--- Entries shown Enclosed Below ---
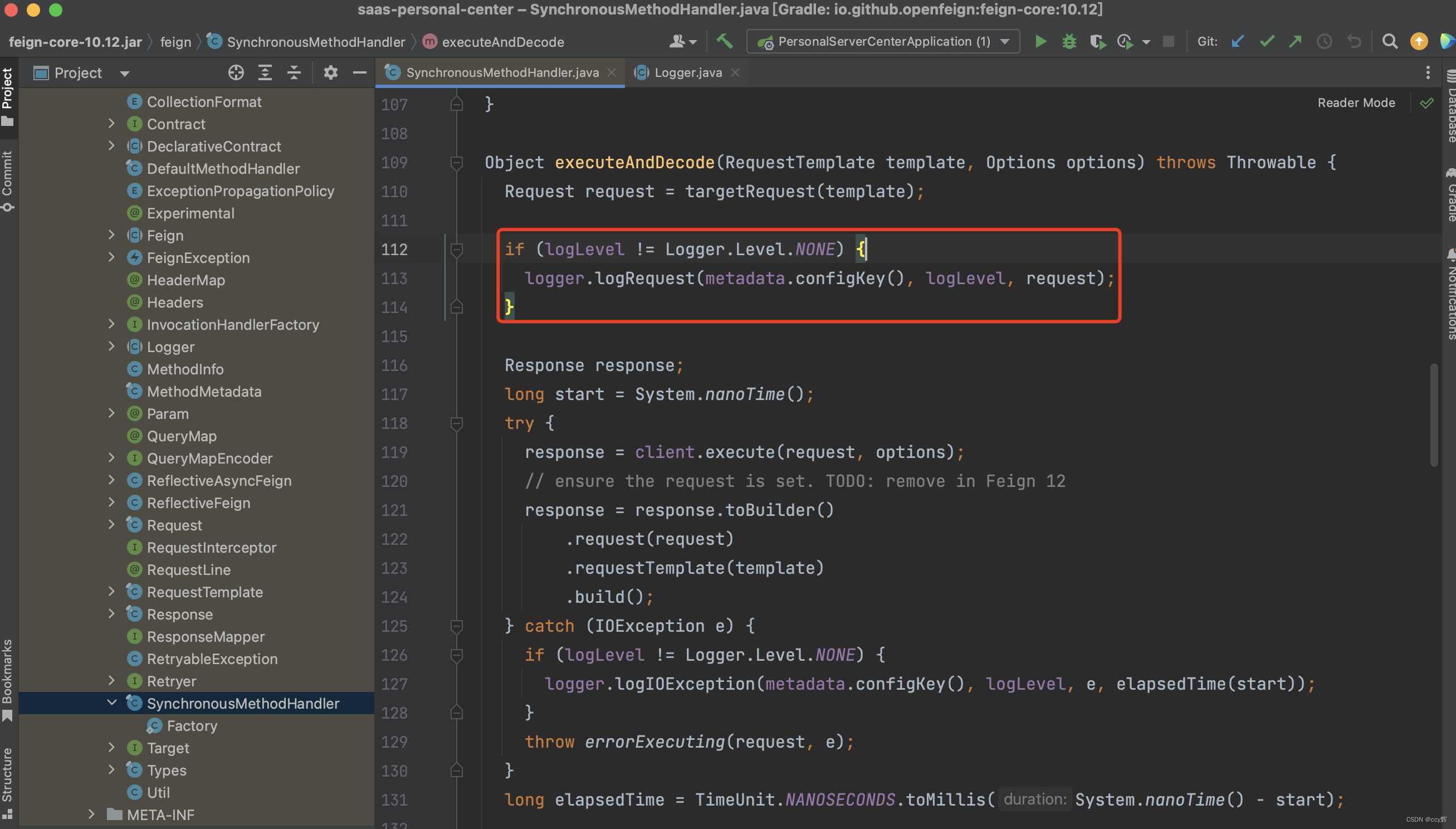The width and height of the screenshot is (1456, 829).
Task: Expand the Feign tree node
Action: (111, 235)
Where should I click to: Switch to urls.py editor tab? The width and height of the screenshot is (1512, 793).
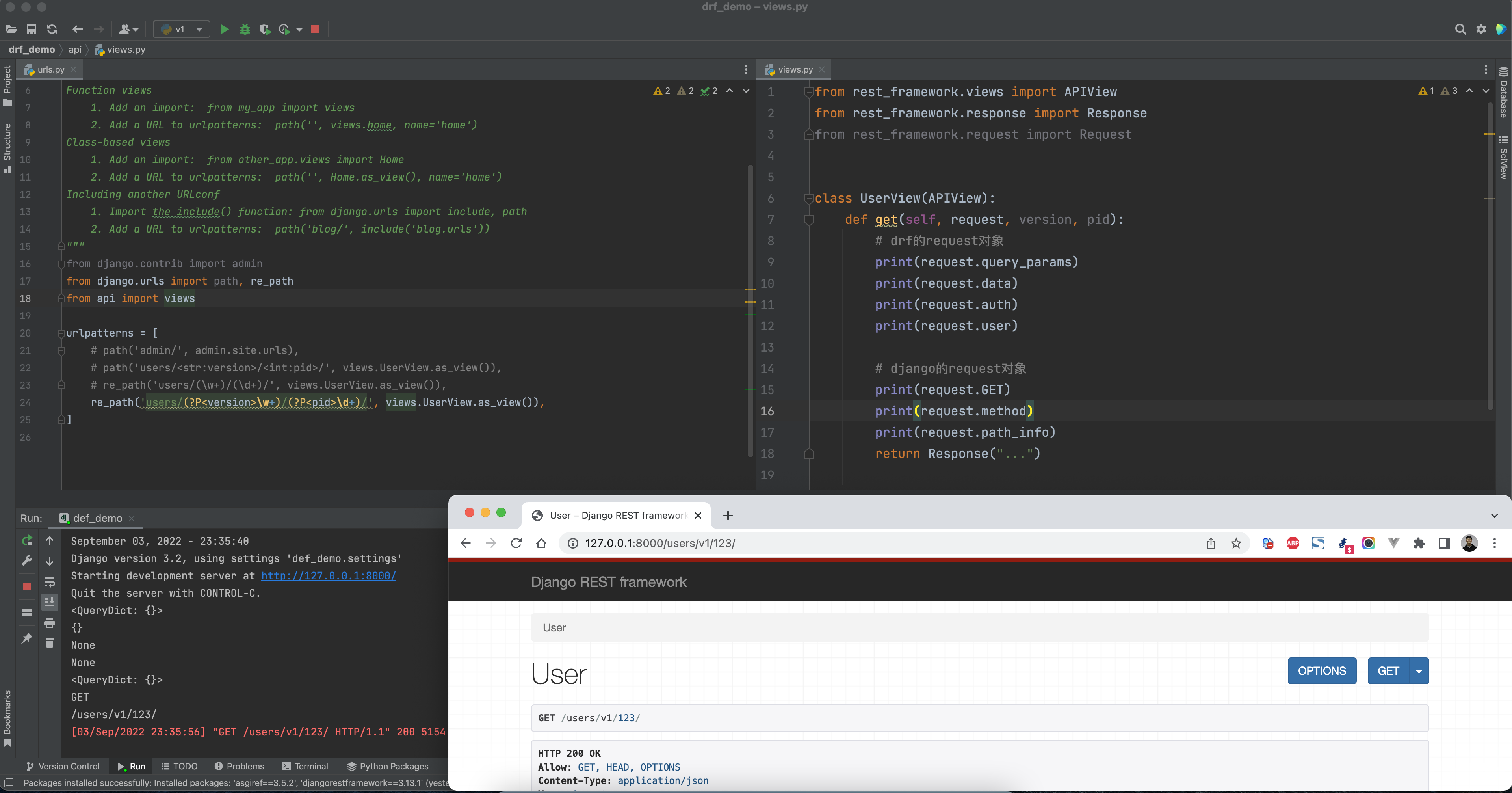click(50, 69)
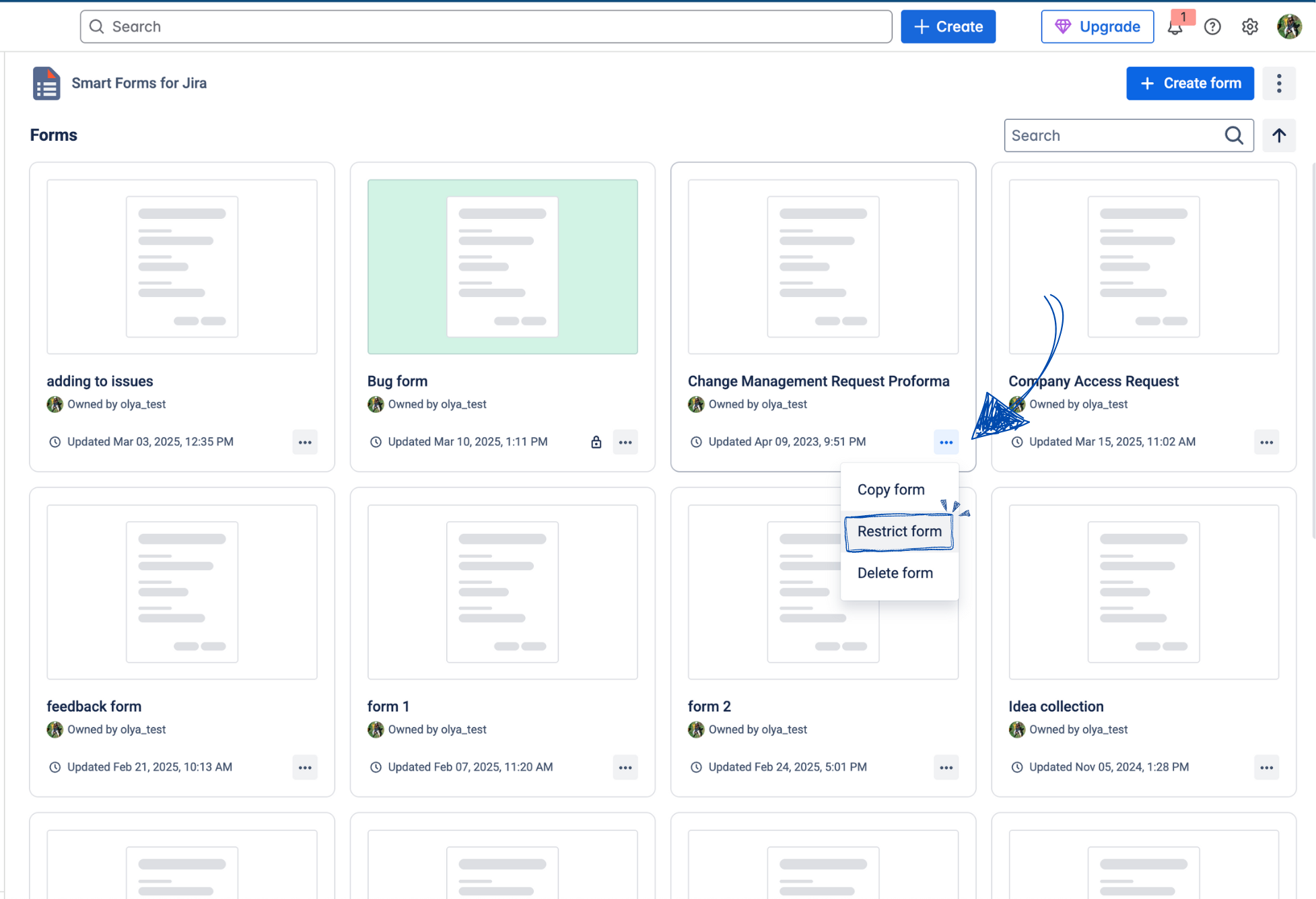Viewport: 1316px width, 899px height.
Task: Click the lock icon on Bug form
Action: point(596,442)
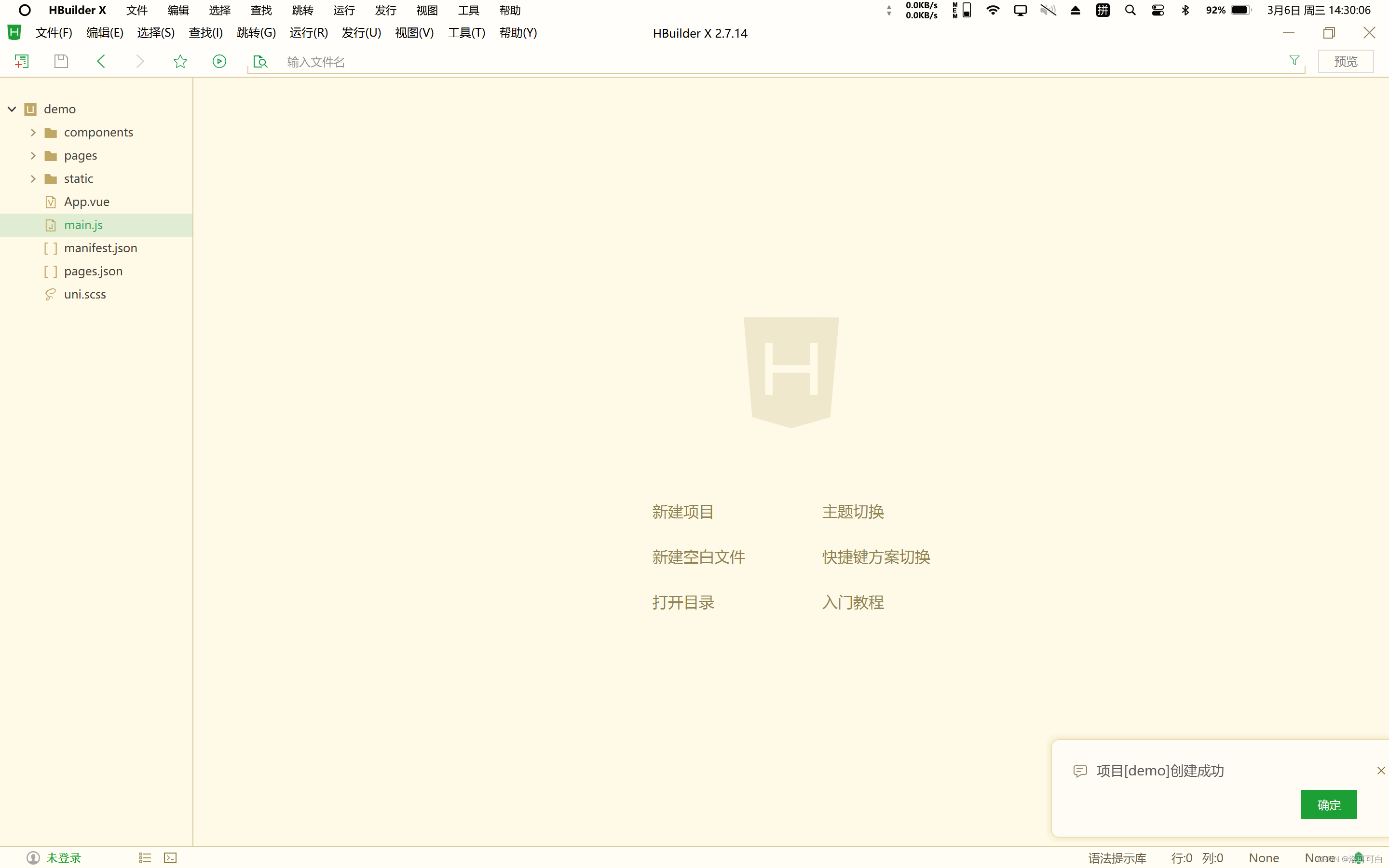
Task: Click the 输入文件名 search field
Action: tap(746, 62)
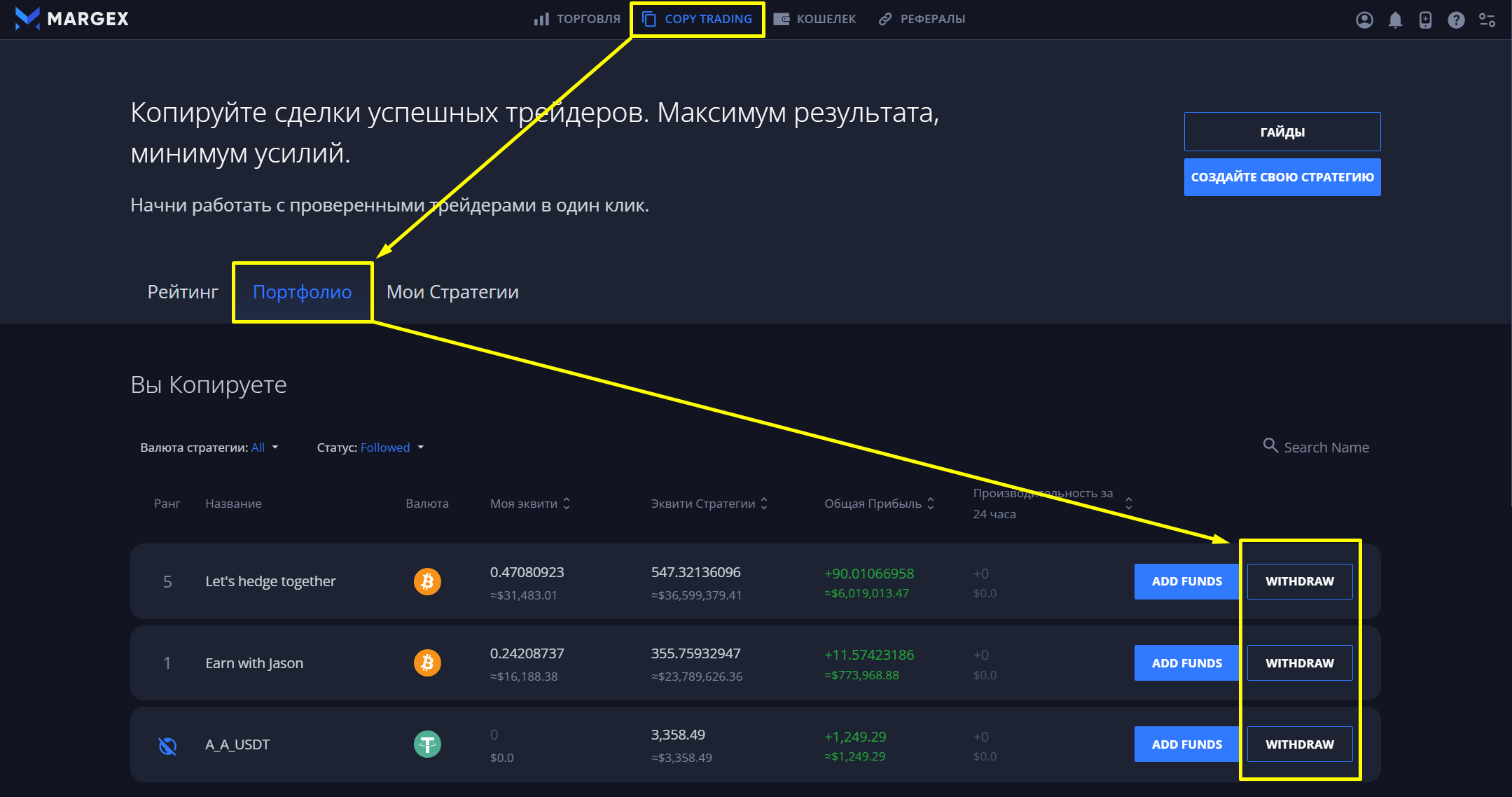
--- End of Enclosed Entries shown ---
What to work on
Please print exactly the lines from the one holding "Where should I" through the final line of the data above, including both, and skip all pictures.

Answer to this problem
Where should I click to: Switch to urls.py editor tab? The width and height of the screenshot is (1512, 793).
click(50, 69)
Viewport: 1316px width, 899px height.
Task: Click the lock icon on Bug form
Action: point(596,442)
Task: Click the 输入文件名 search field
Action: tap(746, 62)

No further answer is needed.